Comparison of changes in geriatric nutritional risk index (GNRI) levels over a period of 36 months in the tertiles of absolute changes in serum uric acid (ΔSUA) over the same period. The first tertile is uric acid decrease to <−0.8 mg/dl (circles and solid line). In this group, SUA declined significantly over time: the estimate was −0.21 (95% confidence interval, −0.25 to −0.16; P<0.001). The second tertile is change of SUA between −0.8 and 0.2 mg/dl (circles and dashed line). SUA decline was statistically significant but more gradual (−0.05; 95% confidence interval, −0.08 to −0.02; P=0.002). The third tertile is uric acid increase to >0.2 mg/dl (triangles and dotted line); in this group, SUA increased significantly over time (0.08; 95% confidence interval, 0.03 to 0.13; P=0.002). In the whole cohort, GNRI declined during the study period (−0.33; 95% confidence interval, −0.49 to −0.17; P<0.001; crude analysis), whereas a statistically significant decline was observed only in the first tertile of the ΔSUA over time (−0.80; 95% confidence interval, −1.11 to −0.48; P<0.001), and GNRI did not change in the second (−0.15; 95% confidence interval, −0.43 to 0.12; P=0.27) and third (−0.06; 95% confidence interval, −0.30; 0.19; P=0.66) tertiles of ΔSUA. Data are presented as means with 95% confidence intervals.

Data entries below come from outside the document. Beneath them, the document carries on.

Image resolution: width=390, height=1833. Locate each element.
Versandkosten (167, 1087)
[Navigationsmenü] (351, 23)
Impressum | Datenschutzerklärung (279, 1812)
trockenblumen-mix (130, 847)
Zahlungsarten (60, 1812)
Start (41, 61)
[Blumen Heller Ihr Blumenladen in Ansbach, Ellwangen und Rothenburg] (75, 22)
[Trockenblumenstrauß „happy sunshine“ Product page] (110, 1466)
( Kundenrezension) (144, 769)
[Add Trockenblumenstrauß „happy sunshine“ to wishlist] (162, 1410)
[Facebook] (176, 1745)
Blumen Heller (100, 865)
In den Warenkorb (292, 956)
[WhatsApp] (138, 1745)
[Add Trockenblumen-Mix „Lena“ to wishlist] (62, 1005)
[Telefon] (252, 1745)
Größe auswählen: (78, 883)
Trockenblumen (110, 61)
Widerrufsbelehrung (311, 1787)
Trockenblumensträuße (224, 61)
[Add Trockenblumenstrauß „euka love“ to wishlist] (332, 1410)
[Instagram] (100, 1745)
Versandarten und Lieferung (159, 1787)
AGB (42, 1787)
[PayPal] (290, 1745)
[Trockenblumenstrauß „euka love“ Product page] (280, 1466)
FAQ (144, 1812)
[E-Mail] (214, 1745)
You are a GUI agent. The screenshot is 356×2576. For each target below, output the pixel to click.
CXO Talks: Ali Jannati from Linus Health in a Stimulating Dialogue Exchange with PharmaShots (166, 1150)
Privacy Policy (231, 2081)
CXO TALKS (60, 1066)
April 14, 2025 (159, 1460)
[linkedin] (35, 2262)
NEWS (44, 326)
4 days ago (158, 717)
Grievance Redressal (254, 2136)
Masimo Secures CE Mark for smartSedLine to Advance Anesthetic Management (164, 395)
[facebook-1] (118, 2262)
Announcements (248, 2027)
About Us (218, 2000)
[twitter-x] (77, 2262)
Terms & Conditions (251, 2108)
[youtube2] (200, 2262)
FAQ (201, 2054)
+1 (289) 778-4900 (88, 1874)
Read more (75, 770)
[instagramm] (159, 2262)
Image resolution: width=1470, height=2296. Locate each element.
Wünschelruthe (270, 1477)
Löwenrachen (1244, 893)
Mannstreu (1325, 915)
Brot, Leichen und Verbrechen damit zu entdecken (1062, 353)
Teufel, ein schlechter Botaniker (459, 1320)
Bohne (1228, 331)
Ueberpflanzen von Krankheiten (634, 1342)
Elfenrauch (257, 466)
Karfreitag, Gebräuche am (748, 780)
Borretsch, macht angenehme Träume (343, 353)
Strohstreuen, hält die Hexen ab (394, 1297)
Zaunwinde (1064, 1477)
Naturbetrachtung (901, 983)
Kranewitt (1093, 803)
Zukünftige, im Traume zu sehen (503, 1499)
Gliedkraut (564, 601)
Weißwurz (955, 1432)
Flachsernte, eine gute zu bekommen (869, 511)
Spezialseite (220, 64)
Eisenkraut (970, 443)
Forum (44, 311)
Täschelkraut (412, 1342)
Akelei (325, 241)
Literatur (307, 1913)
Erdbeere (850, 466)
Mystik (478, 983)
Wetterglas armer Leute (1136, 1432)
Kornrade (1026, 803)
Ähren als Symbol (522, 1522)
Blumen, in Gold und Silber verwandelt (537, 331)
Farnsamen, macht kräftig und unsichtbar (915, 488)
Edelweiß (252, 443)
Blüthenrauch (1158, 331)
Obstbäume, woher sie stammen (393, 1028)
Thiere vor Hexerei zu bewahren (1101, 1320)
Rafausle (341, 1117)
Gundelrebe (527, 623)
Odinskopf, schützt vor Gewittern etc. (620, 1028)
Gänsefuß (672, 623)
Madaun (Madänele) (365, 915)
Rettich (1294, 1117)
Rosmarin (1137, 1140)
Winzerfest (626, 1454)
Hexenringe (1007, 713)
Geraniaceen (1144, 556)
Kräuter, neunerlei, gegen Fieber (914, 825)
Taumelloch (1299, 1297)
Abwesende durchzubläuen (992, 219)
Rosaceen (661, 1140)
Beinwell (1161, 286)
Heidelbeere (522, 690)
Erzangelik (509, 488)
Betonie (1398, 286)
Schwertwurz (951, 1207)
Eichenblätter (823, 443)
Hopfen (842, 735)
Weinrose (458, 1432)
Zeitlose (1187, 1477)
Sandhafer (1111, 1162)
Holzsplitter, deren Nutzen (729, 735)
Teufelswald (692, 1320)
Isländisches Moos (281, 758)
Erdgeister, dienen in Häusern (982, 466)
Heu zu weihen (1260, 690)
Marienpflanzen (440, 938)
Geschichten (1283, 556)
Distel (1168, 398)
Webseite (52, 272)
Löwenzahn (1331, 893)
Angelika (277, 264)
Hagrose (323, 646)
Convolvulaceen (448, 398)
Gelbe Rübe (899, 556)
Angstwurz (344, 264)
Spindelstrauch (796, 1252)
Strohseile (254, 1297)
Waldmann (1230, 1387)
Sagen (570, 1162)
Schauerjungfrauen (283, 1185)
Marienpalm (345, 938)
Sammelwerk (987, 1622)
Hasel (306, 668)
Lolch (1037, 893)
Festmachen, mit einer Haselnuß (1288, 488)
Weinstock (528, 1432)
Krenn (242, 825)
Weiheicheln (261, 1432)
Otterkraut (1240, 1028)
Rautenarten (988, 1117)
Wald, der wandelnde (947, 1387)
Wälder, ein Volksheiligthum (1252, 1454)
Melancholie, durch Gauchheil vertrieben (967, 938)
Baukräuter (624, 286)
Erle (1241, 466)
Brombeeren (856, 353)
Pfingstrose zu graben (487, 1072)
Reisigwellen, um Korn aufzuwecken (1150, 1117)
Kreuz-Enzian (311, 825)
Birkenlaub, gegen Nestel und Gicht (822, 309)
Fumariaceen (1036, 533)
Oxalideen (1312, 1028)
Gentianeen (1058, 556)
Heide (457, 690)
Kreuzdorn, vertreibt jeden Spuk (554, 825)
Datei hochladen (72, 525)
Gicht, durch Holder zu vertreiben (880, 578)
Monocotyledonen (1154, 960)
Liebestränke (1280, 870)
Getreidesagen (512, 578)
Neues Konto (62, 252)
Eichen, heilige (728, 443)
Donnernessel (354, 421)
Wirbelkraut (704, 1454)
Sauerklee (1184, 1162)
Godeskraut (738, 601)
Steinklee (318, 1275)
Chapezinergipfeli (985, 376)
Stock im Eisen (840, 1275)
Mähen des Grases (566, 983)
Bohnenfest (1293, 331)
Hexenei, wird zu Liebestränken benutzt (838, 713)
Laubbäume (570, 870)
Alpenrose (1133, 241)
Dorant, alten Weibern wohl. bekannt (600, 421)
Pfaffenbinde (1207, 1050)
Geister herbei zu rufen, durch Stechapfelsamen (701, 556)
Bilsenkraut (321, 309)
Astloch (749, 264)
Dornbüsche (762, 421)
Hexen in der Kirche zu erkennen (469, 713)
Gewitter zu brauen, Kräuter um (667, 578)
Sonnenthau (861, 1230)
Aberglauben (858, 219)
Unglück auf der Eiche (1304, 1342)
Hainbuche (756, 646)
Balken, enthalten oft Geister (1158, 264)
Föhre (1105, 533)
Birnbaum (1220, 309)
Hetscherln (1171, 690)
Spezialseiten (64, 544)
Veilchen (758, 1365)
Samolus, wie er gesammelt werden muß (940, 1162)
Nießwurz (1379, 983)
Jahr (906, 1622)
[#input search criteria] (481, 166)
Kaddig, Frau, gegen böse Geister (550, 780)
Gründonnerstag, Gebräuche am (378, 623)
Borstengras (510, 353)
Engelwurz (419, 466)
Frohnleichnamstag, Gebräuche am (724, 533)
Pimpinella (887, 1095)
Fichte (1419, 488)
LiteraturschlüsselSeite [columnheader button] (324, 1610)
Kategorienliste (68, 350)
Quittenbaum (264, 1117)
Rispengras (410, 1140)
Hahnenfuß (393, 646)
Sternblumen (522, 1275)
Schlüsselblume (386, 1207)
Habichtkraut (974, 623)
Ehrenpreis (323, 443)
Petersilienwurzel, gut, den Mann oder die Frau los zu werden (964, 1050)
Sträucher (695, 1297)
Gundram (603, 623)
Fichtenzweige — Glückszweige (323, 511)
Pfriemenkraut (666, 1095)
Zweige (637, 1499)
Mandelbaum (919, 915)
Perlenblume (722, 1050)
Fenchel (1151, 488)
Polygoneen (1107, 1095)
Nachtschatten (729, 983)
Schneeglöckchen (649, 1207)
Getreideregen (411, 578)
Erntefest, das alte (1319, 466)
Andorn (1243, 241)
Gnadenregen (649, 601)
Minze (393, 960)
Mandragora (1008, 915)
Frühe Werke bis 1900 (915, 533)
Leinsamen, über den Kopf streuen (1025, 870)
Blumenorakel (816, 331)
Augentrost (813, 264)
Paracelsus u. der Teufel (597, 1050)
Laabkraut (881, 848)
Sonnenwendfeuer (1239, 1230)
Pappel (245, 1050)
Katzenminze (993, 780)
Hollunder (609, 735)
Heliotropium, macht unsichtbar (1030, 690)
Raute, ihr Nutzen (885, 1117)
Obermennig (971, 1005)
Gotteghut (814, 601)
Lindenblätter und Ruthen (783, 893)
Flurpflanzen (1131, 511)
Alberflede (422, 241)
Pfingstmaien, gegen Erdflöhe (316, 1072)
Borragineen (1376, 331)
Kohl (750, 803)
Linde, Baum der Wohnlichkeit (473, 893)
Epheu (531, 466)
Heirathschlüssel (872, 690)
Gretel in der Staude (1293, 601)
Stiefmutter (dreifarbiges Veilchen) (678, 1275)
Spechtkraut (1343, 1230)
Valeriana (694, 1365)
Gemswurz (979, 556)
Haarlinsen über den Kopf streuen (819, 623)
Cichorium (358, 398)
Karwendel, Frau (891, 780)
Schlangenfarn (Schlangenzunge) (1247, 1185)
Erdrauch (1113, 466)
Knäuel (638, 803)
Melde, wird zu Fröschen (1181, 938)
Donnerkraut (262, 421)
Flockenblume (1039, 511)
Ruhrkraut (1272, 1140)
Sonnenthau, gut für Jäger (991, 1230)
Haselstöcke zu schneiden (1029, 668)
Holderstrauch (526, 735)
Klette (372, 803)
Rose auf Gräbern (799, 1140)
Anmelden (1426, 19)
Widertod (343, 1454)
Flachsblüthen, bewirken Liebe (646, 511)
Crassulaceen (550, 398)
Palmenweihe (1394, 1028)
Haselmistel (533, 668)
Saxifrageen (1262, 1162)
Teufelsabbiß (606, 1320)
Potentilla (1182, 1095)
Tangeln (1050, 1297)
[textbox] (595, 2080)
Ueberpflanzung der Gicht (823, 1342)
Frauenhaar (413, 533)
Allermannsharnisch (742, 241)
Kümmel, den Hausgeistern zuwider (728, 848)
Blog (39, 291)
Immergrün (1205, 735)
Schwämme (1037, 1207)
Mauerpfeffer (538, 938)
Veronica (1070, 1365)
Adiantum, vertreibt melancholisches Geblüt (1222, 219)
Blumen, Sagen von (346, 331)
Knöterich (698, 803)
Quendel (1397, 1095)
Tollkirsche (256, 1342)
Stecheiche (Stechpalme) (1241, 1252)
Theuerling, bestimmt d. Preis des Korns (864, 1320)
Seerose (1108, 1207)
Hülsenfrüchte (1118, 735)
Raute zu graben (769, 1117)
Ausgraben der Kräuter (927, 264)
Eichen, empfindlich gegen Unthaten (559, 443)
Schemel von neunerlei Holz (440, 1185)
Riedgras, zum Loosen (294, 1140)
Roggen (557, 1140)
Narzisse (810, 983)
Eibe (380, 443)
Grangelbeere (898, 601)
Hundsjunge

Overall, for each 1.0-mg/dl increase in SUA, the crude all–cause mortality (87 of 200 participants died during the study period) HR using Cox models with the effect of time-varying risk was 0.91 (95% CI, 0.83 to 1.01; P=0.06), whereas after multivariate adjustments for all above–mentioned demographic and clinical covariates, HR was 0.83 (95% CI, 0.74 to 0.95; P<0.01), which continued to be significant even after including the baseline GNRI levels in this model (0.89; 95% CI, 0.79 to 0.98; P=0.02). Time-varying UA did not show an association with CVD-related hospitalization (75 cardiovascular events were reported during the follow-up) and mortality (38 cardiovascular deaths were reported) (Table 4).
Hazard ratios (95% confidence intervals) of all-cause mortality, cardiovascular disease–related mortality, and hospitalization associated with time–varying serum uric acid levels in unadjusted and multivariable–adjusted Cox models
Discussion
In this study, we wished to determine whether changes of SUA levels are associated with parallel changes in nutritional parameters over time in a cohort of patients on MHD. We provide novel evidence that changes in SUA levels independently reflect changes in nutritional status in our population. In addition, these changes can predict long-term survival in patients on MHD.
Regarding the effects of longitudinal associations, we found that SUA, most of the studied nutritional parameters, and nutritional status as a whole expressed by GNRI declined simultaneously over 36 months of observation. Only a few existing longitudinal studies have investigated changes in SUA levels in patients on MHD. In a 6-month longitudinal study with three 3-month repeated blood samplings, no statistically significant differences among the UA levels were found in 48 patients on HD (24). However, in agreement to our findings, in a 2-year study, on the basis of four 6-month blood samples, UA significantly decreased over the study period in 117 patients on HD (25). With regard to nutritional status, most of studies have shown that MHD associates with a significant decline in certain laboratory nutritional parameters, including albumin (26,27), as well as anthropometric measurements (27,28). GNRI, an objective and simple nutritional index, has also been reported to decrease significantly with time in patients on MHD in a recent prospective longitudinal study (29). The longitudinal behavior of SUA may be explained as follows: it is a proposed nutritional marker in the MHD population as reported in a recently published prospective observational study (15), and changes in SUA levels over time may simply follow changes in nutritional status. In addition, overproduction of UA is usually associated with visceral fat accumulation (30,31) as part of the metabolic syndrome, the prevalence of which is high in the ESRD population (32). Therefore, higher and stable over time SUA levels may express a proportion of metabolic syndrome in our cohort. Although not all markers of the metabolic syndrome were measured in this study, the significant associations observed between SUA changes over time and the rates of change (slopes) in BMI, TSF (as a surrogate of fat mass), and triglycerides (statistically significant SUA × time interactions) may support this assumption. Metabolic syndrome is associated with better nutritional status (expressed as better Subjective Global Assessment scores) in patients on MHD as reported by Xie et al. (33).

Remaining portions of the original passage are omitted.